▸ TASK TO CARRY OUT: What follows is a listing. Return every line of it exactly.

-=-=-=-=-

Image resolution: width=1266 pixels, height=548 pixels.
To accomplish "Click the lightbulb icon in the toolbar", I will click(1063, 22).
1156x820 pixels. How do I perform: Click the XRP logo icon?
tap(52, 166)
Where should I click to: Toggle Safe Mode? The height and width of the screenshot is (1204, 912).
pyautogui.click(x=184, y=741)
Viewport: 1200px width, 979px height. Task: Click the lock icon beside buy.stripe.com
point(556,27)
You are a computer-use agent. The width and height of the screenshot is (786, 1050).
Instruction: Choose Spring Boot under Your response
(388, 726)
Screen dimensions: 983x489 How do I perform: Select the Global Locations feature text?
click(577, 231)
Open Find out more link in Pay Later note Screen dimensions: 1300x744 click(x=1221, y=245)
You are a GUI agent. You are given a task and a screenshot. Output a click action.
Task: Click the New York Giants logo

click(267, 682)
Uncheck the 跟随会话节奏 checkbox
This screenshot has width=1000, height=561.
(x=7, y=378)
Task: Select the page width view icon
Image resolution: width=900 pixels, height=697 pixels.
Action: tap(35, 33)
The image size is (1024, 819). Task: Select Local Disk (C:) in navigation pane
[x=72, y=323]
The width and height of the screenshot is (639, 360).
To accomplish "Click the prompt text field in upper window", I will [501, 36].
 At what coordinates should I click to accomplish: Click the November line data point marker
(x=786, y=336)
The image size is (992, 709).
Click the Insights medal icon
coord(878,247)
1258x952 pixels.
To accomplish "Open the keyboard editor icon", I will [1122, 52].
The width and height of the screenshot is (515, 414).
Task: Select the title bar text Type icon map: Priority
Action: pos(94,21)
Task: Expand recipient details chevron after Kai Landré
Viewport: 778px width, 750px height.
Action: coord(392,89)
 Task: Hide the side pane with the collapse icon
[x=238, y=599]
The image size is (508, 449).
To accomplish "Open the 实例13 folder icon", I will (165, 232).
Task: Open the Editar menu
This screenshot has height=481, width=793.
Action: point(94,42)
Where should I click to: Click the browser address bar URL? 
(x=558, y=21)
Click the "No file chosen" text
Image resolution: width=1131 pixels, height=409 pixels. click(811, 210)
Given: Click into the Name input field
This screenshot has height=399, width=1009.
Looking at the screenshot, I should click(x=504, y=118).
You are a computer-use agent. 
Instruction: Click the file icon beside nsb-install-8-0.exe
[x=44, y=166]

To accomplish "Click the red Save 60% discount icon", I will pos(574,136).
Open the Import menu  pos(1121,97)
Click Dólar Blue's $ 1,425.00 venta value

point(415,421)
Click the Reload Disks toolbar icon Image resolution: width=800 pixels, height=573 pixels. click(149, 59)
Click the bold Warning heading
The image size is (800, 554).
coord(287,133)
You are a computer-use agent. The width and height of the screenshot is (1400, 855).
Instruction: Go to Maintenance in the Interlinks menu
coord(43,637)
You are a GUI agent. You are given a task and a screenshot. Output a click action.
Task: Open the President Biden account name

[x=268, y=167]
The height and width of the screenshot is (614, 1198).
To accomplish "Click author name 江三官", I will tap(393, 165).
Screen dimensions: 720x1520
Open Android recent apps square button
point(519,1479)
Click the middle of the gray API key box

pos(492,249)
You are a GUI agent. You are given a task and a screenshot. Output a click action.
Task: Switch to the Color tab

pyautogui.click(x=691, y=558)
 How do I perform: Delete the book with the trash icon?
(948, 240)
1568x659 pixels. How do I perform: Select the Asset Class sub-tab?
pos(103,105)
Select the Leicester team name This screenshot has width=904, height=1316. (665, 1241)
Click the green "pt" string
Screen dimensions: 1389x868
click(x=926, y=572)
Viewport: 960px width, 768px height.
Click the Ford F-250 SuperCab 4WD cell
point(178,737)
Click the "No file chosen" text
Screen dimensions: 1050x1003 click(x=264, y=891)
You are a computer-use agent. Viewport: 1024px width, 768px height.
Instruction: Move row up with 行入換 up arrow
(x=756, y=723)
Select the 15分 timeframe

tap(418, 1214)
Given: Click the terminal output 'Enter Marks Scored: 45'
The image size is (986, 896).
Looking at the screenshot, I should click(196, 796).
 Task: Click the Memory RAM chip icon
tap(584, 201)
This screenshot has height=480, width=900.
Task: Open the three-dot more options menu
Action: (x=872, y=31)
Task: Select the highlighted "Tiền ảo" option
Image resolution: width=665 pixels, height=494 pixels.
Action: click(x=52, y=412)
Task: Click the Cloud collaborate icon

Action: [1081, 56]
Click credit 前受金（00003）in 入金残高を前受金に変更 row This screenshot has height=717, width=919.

-=-=-=-=-

▸ EXERCISE RESULT:
Image resolution: width=1266 pixels, height=548 pixels.
To accomplish "Click the lightbulb icon in the toolbar", I will click(1063, 22).
1156x820 pixels. How do I perform: Click the XRP logo icon?
tap(52, 166)
Where should I click to: Toggle Safe Mode? The height and width of the screenshot is (1204, 912).
pyautogui.click(x=184, y=741)
Viewport: 1200px width, 979px height. Task: Click the lock icon beside buy.stripe.com
point(556,27)
You are a computer-use agent. The width and height of the screenshot is (786, 1050).
Instruction: Choose Spring Boot under Your response
(388, 726)
Screen dimensions: 983x489 How do I perform: Select the Global Locations feature text?
click(577, 231)
Open Find out more link in Pay Later note Screen dimensions: 1300x744 click(x=1221, y=245)
You are a GUI agent. You are given a task and a screenshot. Output a click action.
Task: Click the New York Giants logo

click(267, 682)
Uncheck the 跟随会话节奏 checkbox
This screenshot has width=1000, height=561.
(x=7, y=378)
Task: Select the page width view icon
Image resolution: width=900 pixels, height=697 pixels.
Action: tap(35, 33)
The image size is (1024, 819). Task: Select Local Disk (C:) in navigation pane
[x=72, y=323]
The width and height of the screenshot is (639, 360).
To accomplish "Click the prompt text field in upper window", I will [501, 36].
 At what coordinates should I click to accomplish: Click the November line data point marker
(x=786, y=336)
The image size is (992, 709).
Click the Insights medal icon
coord(878,247)
1258x952 pixels.
To accomplish "Open the keyboard editor icon", I will [1122, 52].
The width and height of the screenshot is (515, 414).
Task: Select the title bar text Type icon map: Priority
Action: pos(94,21)
Task: Expand recipient details chevron after Kai Landré
Viewport: 778px width, 750px height.
Action: coord(392,89)
 Task: Hide the side pane with the collapse icon
[x=238, y=599]
The image size is (508, 449).
To accomplish "Open the 实例13 folder icon", I will (165, 232).
Task: Open the Editar menu
This screenshot has height=481, width=793.
Action: point(94,42)
Where should I click to: Click the browser address bar URL? 
(x=558, y=21)
Click the "No file chosen" text
Image resolution: width=1131 pixels, height=409 pixels. click(811, 210)
Given: Click into the Name input field
This screenshot has height=399, width=1009.
Looking at the screenshot, I should click(x=504, y=118).
You are a computer-use agent. 
Instruction: Click the file icon beside nsb-install-8-0.exe
[x=44, y=166]

To accomplish "Click the red Save 60% discount icon", I will pos(574,136).
Open the Import menu  pos(1121,97)
Click Dólar Blue's $ 1,425.00 venta value

point(415,421)
Click the Reload Disks toolbar icon Image resolution: width=800 pixels, height=573 pixels. click(149, 59)
Click the bold Warning heading
The image size is (800, 554).
coord(287,133)
You are a computer-use agent. The width and height of the screenshot is (1400, 855).
Instruction: Go to Maintenance in the Interlinks menu
coord(43,637)
You are a GUI agent. You are given a task and a screenshot. Output a click action.
Task: Open the President Biden account name

[x=268, y=167]
The height and width of the screenshot is (614, 1198).
To accomplish "Click author name 江三官", I will tap(393, 165).
Screen dimensions: 720x1520
Open Android recent apps square button
point(519,1479)
Click the middle of the gray API key box

pos(492,249)
You are a GUI agent. You are given a task and a screenshot. Output a click action.
Task: Switch to the Color tab

pyautogui.click(x=691, y=558)
 How do I perform: Delete the book with the trash icon?
(948, 240)
1568x659 pixels. How do I perform: Select the Asset Class sub-tab?
pos(103,105)
Select the Leicester team name This screenshot has width=904, height=1316. (665, 1241)
Click the green "pt" string
Screen dimensions: 1389x868
click(x=926, y=572)
Viewport: 960px width, 768px height.
Click the Ford F-250 SuperCab 4WD cell
point(178,737)
Click the "No file chosen" text
Screen dimensions: 1050x1003 click(x=264, y=891)
You are a computer-use agent. Viewport: 1024px width, 768px height.
Instruction: Move row up with 行入換 up arrow
(x=756, y=723)
Select the 15分 timeframe

tap(418, 1214)
Given: Click the terminal output 'Enter Marks Scored: 45'
The image size is (986, 896).
Looking at the screenshot, I should click(196, 796).
 Task: Click the Memory RAM chip icon
tap(584, 201)
This screenshot has height=480, width=900.
Task: Open the three-dot more options menu
Action: (x=872, y=31)
Task: Select the highlighted "Tiền ảo" option
Image resolution: width=665 pixels, height=494 pixels.
Action: click(x=52, y=412)
Task: Click the Cloud collaborate icon

Action: [1081, 56]
Click credit 前受金（00003）in 入金残高を前受金に変更 row This screenshot has height=717, width=919.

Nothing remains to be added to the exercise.